The snowclone for today's blog entry is "When X learns that Y." All set? Here we go. Spoilers. . .
1. When Andrea learns that Daryl has no hard feelings about her shooting him, it's another sign that Daryl is more complicated and principled than we give him credit for. That's about it in this episode for Norman Reedus, who plays Daryl. Both the character and the actor probably need a rest.
2. When Dale learns that Hershel has been keeping zombies in the barn, kindly Dale attempts to reason with the increasingly cranky Hershel, only to be rebuffed. We're not murderers, says Hershel, and those are people in the barn. Yeah, right.
4. When Carl learns that his parents will let him learn to shoot, he shoots the shit out of a bunch of stuff.
5. When Andrea learns that she can shoot a gun pretty well, Shane decides to increase the difficulty of her training, and when she starts to lose her composure in trying to hit a moving target, Shane yells at her. Not cool.
6. When Lori learns that Hershel expects the RV Gang to hit the road once Carl and Daryl are fully healed, she's not happy that Rick's been keeping that little logistical detail from her.
7. When Shane learns that Andrea wants to have sex, they have sex. In the car. Parked in the middle of the road. Very cool.
9. When Lori learns that Rick has known about her affair with Shane, she's more confused than apologetic.
10. When Dale learns that Andrea likes hanging around Shane, he confronts Shane about it, only to have Shane threaten to kill old man Dale if he presses the matter.
While "Secrets" is not the kind of mid-season cliffhanger we might expect from a series with zombies, the plot threads that have been playing out from the start of the season are nicely tangled halfway along here.
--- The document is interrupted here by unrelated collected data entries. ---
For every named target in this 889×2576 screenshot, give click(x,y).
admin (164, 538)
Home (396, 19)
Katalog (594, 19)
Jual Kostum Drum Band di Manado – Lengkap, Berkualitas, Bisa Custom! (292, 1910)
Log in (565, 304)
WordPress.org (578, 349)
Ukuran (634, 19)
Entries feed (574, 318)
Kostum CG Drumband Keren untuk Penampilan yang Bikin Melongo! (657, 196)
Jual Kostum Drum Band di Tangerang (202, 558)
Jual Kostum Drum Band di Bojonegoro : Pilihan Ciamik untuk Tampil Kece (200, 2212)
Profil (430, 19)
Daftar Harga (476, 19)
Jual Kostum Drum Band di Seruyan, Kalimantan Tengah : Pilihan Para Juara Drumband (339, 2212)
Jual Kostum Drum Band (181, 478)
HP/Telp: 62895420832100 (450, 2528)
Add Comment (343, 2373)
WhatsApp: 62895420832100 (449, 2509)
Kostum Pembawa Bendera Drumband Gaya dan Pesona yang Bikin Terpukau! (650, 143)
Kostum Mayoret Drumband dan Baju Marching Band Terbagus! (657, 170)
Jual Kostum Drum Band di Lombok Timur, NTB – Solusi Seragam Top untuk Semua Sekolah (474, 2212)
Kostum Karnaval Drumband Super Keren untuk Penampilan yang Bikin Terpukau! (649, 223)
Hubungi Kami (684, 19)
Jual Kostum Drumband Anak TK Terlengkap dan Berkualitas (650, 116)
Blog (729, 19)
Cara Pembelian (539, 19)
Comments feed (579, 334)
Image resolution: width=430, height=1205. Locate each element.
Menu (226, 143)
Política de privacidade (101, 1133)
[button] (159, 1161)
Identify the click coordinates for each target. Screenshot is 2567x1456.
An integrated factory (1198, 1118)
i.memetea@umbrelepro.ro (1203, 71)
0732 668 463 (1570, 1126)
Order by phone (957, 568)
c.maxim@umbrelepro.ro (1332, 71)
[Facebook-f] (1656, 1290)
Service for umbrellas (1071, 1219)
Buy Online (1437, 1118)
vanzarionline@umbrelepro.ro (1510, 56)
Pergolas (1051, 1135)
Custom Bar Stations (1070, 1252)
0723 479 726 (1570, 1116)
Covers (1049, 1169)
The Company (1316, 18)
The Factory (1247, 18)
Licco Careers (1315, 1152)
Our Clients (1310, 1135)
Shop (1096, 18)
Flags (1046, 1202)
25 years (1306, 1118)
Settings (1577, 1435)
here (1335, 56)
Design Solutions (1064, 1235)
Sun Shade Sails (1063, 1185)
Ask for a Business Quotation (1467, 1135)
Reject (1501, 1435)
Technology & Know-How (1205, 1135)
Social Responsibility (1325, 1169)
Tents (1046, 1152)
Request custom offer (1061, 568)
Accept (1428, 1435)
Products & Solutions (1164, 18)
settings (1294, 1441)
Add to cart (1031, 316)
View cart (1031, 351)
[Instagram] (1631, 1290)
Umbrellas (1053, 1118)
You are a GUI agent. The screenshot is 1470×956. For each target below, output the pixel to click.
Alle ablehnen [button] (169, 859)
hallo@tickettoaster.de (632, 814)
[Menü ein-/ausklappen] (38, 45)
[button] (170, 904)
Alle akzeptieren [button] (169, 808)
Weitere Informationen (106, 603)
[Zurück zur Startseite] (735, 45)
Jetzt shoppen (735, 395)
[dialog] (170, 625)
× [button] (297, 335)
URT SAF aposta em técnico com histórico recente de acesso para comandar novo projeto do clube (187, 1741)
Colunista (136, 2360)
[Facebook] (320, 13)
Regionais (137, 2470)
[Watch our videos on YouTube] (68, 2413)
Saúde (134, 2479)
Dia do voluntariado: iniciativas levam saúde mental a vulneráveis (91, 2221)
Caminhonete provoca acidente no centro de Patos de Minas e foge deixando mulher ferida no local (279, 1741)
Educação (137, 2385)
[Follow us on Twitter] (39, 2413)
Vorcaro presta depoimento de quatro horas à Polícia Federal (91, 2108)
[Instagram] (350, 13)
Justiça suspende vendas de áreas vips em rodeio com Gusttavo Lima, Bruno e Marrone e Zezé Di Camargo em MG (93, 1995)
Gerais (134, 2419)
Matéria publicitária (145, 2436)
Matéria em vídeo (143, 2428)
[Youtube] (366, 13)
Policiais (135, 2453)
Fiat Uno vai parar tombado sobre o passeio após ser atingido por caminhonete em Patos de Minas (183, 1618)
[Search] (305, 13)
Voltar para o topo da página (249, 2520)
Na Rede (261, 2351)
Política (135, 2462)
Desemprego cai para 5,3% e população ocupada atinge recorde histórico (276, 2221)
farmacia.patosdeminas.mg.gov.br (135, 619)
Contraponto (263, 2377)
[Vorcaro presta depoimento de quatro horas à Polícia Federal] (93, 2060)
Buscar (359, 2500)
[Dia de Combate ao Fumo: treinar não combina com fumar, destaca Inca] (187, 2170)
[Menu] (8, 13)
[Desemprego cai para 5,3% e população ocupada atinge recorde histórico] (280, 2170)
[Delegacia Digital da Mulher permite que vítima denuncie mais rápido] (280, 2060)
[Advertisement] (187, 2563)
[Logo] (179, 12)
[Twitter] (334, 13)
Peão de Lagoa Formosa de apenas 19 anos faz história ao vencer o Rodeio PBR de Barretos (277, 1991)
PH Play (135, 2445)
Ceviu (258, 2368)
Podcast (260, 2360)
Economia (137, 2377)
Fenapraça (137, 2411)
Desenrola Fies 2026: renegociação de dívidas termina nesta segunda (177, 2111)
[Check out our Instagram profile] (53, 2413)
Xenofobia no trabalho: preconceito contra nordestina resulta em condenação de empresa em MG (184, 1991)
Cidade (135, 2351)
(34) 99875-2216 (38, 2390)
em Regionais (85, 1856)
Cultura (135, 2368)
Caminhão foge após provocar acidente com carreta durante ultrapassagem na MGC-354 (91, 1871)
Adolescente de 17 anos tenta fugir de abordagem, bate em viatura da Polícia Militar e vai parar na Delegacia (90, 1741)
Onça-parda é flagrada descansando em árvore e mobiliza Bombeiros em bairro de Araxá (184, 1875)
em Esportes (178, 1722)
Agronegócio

Shane, who's role in the comics had been extinguished by this point in the Hershel's farm storyline, now becomes as essential to the plot as Rick. Shane loves Rick's family, and would do anything to help the people he cares about, and how he's developed a meaningful bond with Andrea. Dale, whose passive-aggressive, cards-close-to-the-chest approach has worked until now, is quickly being pushed aside by the younger, more aggressive characters. Andrea has made a play to become a survivor. Lori's general avoidance of hard choices has caught up with her. Glenn and Maggie are clearly going to be asserting themselves more in the general mix of things, as Maggie' confidence will bolster Glenn's developing skills as a leader. Rick's got plenty to deal with in terms of Lori, and Shane -- and there's a looming conflict with Hershel's folks that still has to begin playing out in the second half of the season.
So, while there wasn't much zombie-killing this week, there was a real sense of movement in the characters, particularly internally. If characters best reveal themselves by the decisions they made when faced with challenging situations, "Secrets" laid bare the thinking of most of the RV Gang. As others have said, for the show to succeed in the long term, The Walking Dead needs to be about more than Rick. And, in a way that avoids gimmicks like "Last Week on The Walking Dead" and, for the most part, Lost-style flashbacks, the creative team have found a way to move the show from being about one character to being about a dozen -- in the space of six episodes.
With a closing shot of Lori and Rick standing in the middle of the road, at an impasse in their conversation, it seems that TWD is primed for a great many reactions from the cast of characters, probably in the additional context of Hershel's barn causing more and more problems. Next week, we'll reach a stopping point of sorts with the episode "Pretty Much Dead Already," as the series goes on a two month hiatus. Hold on to your hats and pass the ammo. After that, no new episodes until February 12 of next year.
Zombie Kill of the Week: Glenn, with shelving.